My Review: Oh, you're gonna love this:
As if it wasn’t ironic enough that the country’s top assassination provider was brazenly running his business in a building owned by an international insurance company; the same assassination provider was also simultaneously managing a bodyguard firm and a security firm. But just as a vaccine company facing bankruptcy will ultimately survive not by making the world's greatest vaccine but, rather, the world's worst virus, so, too, did bodyguard and security firms need the world's most evil terrorists in order to prosper, not the greatest security experts. That was capitalism, Hanja understood how the world could curl around and bite its own tail like the uroboros serpent. And he knew how to translate that into business and extract the maximum revenue. There was no better business model than owning both the virus and the vaccine. With one hand you parceled out fear and instability, and with the other you guaranteed safety and peace. A business like that would never go under.
–and–
“People think villains like me are going to hell. But that’s not true. Villains are already in hell. Living every moment in darkness without so much as a single ray of light in your heart, that’s hell. Shivering in terror, wondering when you’ll become a target when the assassins will appear. True hell is living in a constant state of fear without even knowing that you’re in hell.”
Witty, trenchant, and true. I would go so far as to say tendentious. The wonder of meeting Reseng is that his existence is so extreme, committing murders for a living, and yet so extremely simple. Show up at this place at that time and do your job...kill. Like working at a meat-packing plant or a fish cannery. People aren't in any significant way more important than cattle or catfish. In this hypercapitalist alt-Seoul, there's little enough difference paid to any even notional difference between them, when it comes to one of the Plotters making a meticulous and scrupulously untraceable plan to off the person they're being paid to murder.
Make no mistake, these are murders, and they are violent. Author Kim does not stint on the violence. What makes it different from all those ghastly Stieg Larsson clones is that it's not sexual violence. There's a modicum of sex, and even a brief interlude where Reseng, having gotten himself in the crosshairs of nasty competing assassins because his boss (and sole parent figure since he was orphaned) is getting shoved out of the business, explores domesticity. It's...bizarre. To him as well, which is why it doesn't last.
The whole novel unfolds at the strangest pace. If you've watched Squid Game or Parasite, you'll see it here: the off-kilter way pacing is handled for us calibrated to US norms. It serves the plot in all of these cases, and it makes this story's universe really *feel* genuine, lived-in, and solid.

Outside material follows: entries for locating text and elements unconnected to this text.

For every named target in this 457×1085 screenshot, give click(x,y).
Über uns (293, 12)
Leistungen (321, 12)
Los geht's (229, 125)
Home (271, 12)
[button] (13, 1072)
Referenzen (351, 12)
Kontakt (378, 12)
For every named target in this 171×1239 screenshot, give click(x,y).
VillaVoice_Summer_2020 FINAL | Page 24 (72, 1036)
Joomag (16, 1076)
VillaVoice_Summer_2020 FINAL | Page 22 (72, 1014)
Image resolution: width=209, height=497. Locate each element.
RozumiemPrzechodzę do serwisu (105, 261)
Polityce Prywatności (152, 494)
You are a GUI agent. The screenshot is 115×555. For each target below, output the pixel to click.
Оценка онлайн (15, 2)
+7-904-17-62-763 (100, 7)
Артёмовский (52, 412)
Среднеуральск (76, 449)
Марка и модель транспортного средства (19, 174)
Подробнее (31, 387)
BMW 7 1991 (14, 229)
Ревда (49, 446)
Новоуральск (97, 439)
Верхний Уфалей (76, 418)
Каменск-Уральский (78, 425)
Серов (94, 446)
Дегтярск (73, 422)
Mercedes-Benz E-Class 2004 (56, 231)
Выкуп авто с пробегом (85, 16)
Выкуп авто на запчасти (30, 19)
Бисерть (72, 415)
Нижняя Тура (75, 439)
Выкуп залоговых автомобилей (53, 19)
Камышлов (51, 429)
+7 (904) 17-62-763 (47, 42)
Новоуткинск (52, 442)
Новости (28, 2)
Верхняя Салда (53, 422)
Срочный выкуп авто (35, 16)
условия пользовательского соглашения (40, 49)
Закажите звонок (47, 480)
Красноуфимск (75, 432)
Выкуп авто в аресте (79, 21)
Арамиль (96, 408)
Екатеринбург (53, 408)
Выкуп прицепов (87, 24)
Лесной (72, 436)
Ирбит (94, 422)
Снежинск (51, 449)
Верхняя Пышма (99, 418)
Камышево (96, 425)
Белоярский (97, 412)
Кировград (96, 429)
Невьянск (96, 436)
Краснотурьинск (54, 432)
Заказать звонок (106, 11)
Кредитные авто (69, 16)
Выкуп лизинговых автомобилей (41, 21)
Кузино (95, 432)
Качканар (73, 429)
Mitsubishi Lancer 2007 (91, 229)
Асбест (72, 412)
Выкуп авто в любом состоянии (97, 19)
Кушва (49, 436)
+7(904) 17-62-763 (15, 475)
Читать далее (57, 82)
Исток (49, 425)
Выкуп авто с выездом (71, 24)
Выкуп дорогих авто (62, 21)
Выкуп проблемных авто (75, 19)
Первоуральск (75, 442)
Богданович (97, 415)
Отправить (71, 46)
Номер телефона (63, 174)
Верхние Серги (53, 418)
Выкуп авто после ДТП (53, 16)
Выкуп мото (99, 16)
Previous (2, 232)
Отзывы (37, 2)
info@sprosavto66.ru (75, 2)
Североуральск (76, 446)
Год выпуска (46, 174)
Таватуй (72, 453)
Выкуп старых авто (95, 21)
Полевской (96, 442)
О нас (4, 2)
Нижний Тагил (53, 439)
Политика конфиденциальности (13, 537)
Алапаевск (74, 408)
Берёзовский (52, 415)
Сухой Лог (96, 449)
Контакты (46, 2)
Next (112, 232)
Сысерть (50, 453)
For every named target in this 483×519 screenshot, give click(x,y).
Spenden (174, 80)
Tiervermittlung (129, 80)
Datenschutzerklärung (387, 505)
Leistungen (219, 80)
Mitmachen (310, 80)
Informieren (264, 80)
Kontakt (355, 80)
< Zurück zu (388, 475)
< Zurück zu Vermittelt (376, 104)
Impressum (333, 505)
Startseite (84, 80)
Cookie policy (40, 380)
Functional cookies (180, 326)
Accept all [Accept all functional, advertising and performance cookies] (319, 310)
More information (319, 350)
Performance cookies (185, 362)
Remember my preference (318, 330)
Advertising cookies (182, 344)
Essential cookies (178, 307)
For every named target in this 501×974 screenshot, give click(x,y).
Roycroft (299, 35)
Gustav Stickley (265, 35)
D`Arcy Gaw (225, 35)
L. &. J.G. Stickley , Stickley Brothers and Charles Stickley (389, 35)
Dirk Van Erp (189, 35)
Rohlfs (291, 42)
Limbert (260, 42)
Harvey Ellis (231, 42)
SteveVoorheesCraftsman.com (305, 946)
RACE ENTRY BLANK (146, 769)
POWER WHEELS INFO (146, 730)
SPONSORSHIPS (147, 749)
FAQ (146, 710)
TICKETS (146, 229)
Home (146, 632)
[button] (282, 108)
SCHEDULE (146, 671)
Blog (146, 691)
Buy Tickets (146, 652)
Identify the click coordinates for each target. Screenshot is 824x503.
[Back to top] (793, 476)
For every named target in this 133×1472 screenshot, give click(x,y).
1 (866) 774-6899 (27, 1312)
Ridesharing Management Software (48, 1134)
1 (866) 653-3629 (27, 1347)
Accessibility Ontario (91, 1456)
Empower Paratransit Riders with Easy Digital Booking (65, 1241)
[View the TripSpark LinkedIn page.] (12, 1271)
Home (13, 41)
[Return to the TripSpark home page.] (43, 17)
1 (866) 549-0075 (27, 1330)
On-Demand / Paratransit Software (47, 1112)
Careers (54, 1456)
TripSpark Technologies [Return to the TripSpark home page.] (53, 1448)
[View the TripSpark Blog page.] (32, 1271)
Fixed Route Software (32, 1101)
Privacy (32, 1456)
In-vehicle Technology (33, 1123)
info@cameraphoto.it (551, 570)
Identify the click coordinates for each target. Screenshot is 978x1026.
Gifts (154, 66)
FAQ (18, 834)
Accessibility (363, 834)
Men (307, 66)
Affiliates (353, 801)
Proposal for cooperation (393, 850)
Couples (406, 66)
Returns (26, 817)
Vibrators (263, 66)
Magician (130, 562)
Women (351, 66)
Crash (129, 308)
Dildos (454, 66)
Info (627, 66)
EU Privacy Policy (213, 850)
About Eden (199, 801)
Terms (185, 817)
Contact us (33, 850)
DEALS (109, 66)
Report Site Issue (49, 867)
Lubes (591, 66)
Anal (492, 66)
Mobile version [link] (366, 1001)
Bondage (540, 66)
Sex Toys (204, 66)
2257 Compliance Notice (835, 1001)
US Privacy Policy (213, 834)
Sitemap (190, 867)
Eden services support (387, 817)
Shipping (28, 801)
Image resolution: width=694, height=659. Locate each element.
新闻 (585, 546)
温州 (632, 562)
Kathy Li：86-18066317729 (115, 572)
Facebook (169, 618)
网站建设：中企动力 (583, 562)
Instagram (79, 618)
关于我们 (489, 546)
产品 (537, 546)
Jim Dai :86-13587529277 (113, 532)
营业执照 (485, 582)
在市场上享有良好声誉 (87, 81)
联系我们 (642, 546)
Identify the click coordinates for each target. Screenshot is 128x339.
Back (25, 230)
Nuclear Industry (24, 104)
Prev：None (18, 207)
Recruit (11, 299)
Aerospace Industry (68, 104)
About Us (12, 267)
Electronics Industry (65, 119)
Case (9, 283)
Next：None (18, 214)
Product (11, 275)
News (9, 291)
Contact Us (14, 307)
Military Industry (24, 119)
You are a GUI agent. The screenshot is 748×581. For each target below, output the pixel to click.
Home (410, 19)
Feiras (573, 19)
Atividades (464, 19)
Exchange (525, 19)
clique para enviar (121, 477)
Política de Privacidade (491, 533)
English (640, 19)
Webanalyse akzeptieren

I think that's a major plus compared to most of the violent thrillers I've read.
What caused me to give the read four stars in place of another half was, in fact, the mismatch between the violence of Reseng's profession, his philosophical musings about it (I chose one illustrating what I'm talking about above), and the cool remove of his actions and reactions. These things don't work together as well as it seems to me others believe they do. It's like watching a Godard film with a boy you want to bonk and then not getting any after you've invested unrecoverable hours trying to figure out what the hell is going on.